___ Data supplied ___

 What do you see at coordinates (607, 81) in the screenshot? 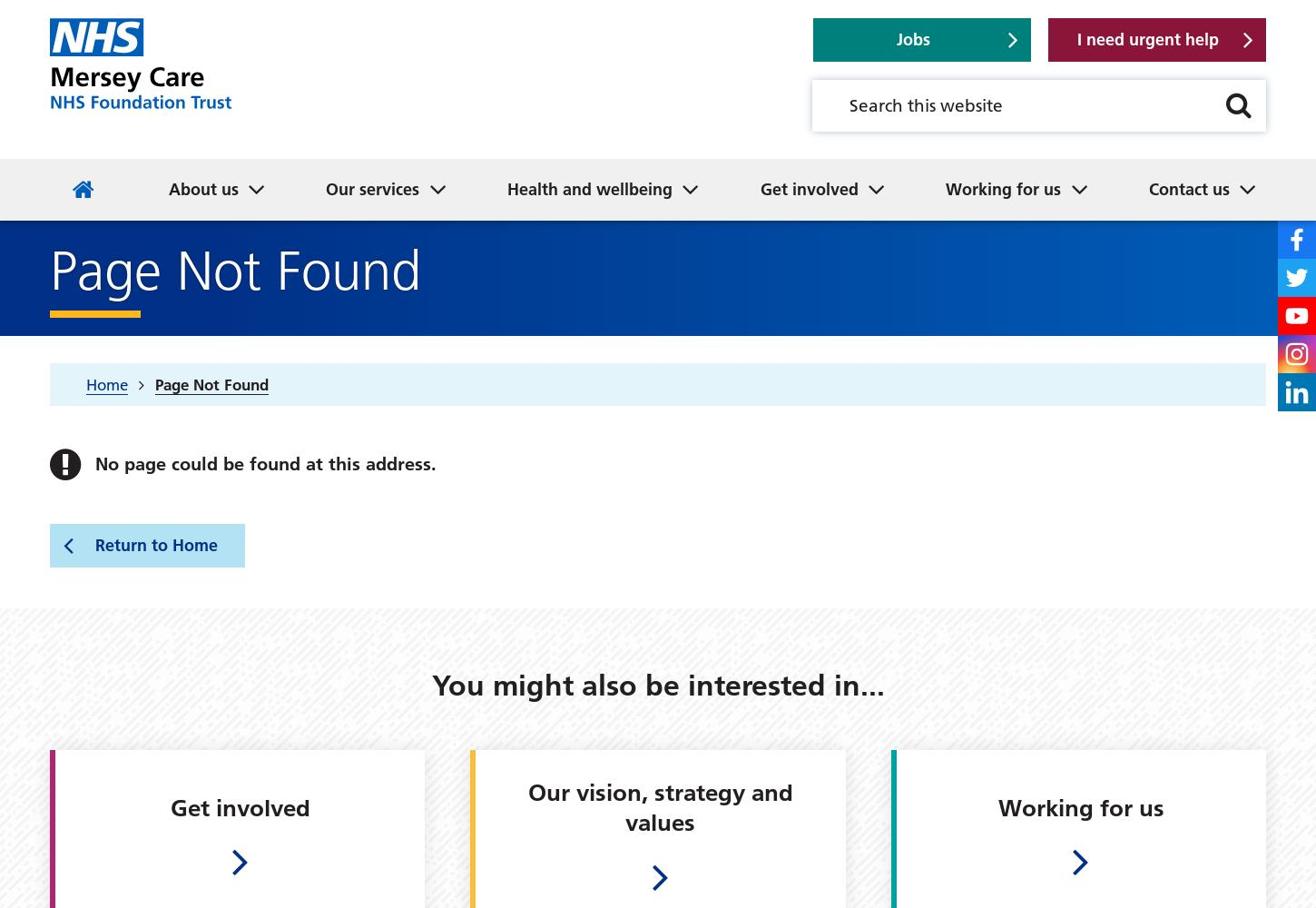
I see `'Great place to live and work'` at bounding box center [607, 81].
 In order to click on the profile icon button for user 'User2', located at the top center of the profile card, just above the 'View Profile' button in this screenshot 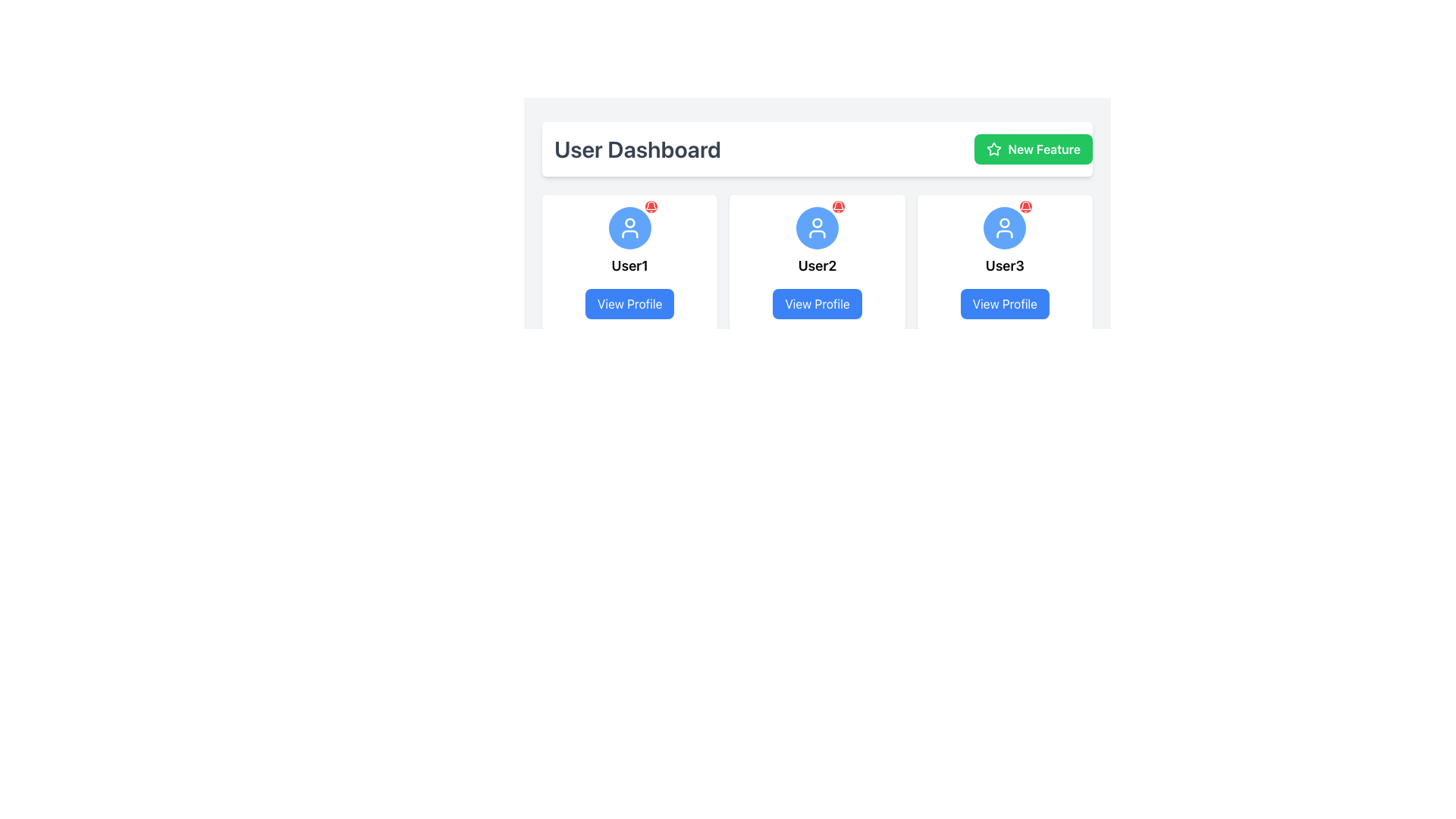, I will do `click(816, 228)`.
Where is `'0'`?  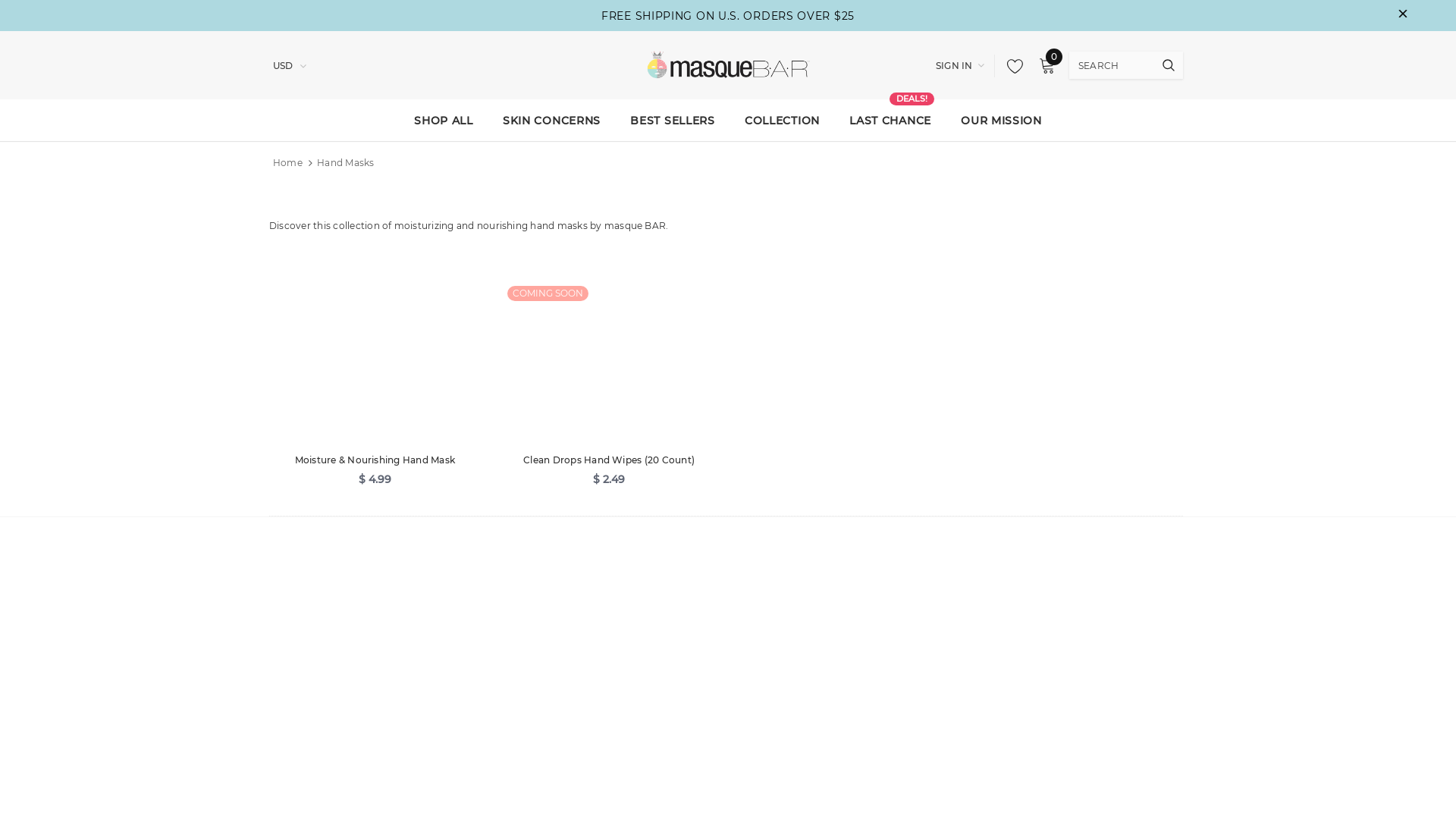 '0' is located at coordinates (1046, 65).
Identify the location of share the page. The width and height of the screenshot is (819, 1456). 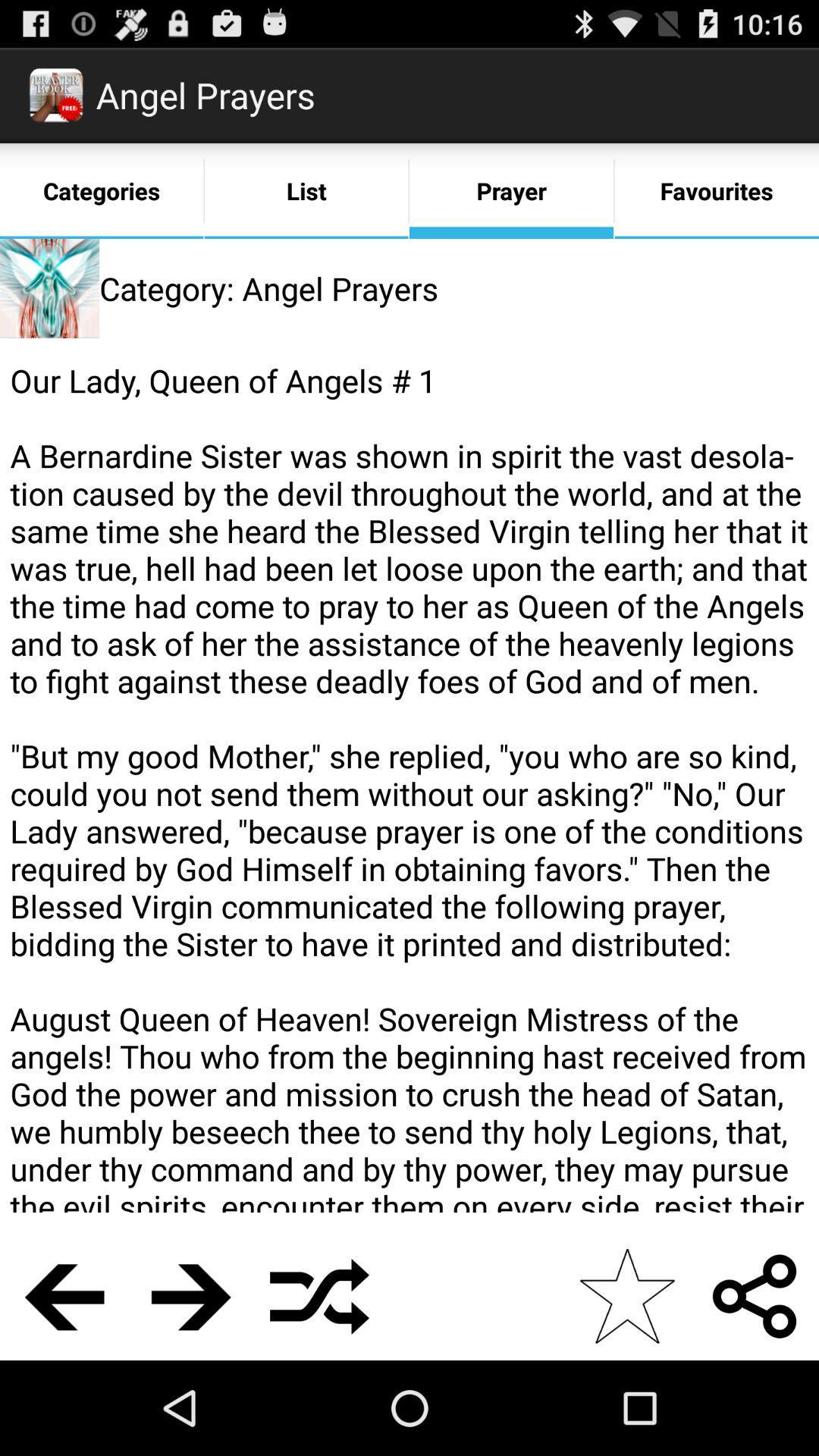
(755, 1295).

___
___ Data supplied ___

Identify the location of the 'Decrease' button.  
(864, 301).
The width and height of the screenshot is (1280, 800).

___

# [Your task]
Rewrite the stretch of the records that opens with the line containing "Identify the location of share" and closes with the line containing "(755, 1295)." as a Markdown table with the columns Row and Line, numbering each line and skipping blank lines. Leave the pictures out.

# [Exercise response]
| Row | Line |
|---|---|
| 1 | Identify the location of share the page. The width and height of the screenshot is (819, 1456).  |
| 2 | (755, 1295). |